╔══
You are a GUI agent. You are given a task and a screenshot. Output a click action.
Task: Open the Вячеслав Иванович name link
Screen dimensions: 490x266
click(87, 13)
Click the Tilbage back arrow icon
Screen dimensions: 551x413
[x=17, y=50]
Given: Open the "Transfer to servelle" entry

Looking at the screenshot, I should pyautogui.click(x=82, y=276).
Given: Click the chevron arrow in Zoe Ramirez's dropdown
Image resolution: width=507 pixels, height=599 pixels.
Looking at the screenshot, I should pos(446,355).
╚══
╔══
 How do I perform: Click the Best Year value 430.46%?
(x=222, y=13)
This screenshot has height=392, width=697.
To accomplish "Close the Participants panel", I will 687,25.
╚══
╔══
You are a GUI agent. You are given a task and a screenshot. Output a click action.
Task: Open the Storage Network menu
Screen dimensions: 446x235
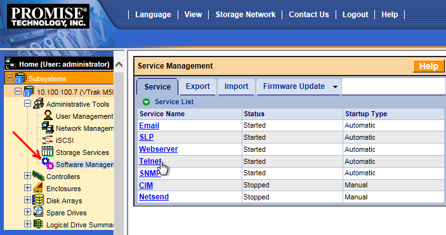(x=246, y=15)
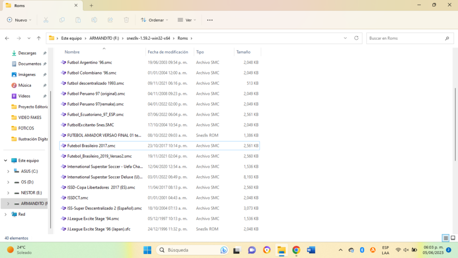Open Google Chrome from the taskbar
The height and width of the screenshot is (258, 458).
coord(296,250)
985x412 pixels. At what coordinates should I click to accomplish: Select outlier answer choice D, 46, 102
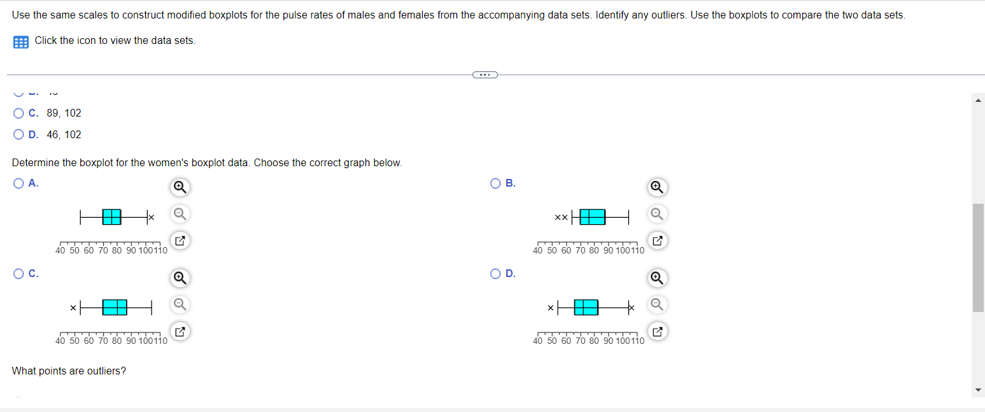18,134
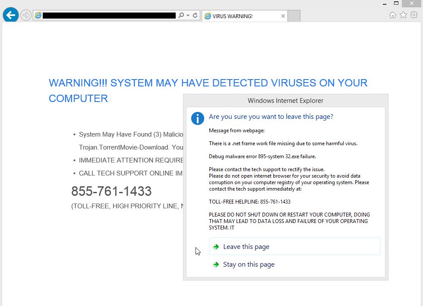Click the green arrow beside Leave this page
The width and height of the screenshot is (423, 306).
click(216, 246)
╚══
Rewrite the stretch of lines from the one containing "Given: Click the" through the one containing "Looking at the screenshot, I should pos(446,355)." as a numbered list, leaving out any blank lines.

1. Given: Click the chevron arrow in Zoe Ramirez's dropdown
2. Image resolution: width=507 pixels, height=599 pixels.
3. Looking at the screenshot, I should pos(446,355).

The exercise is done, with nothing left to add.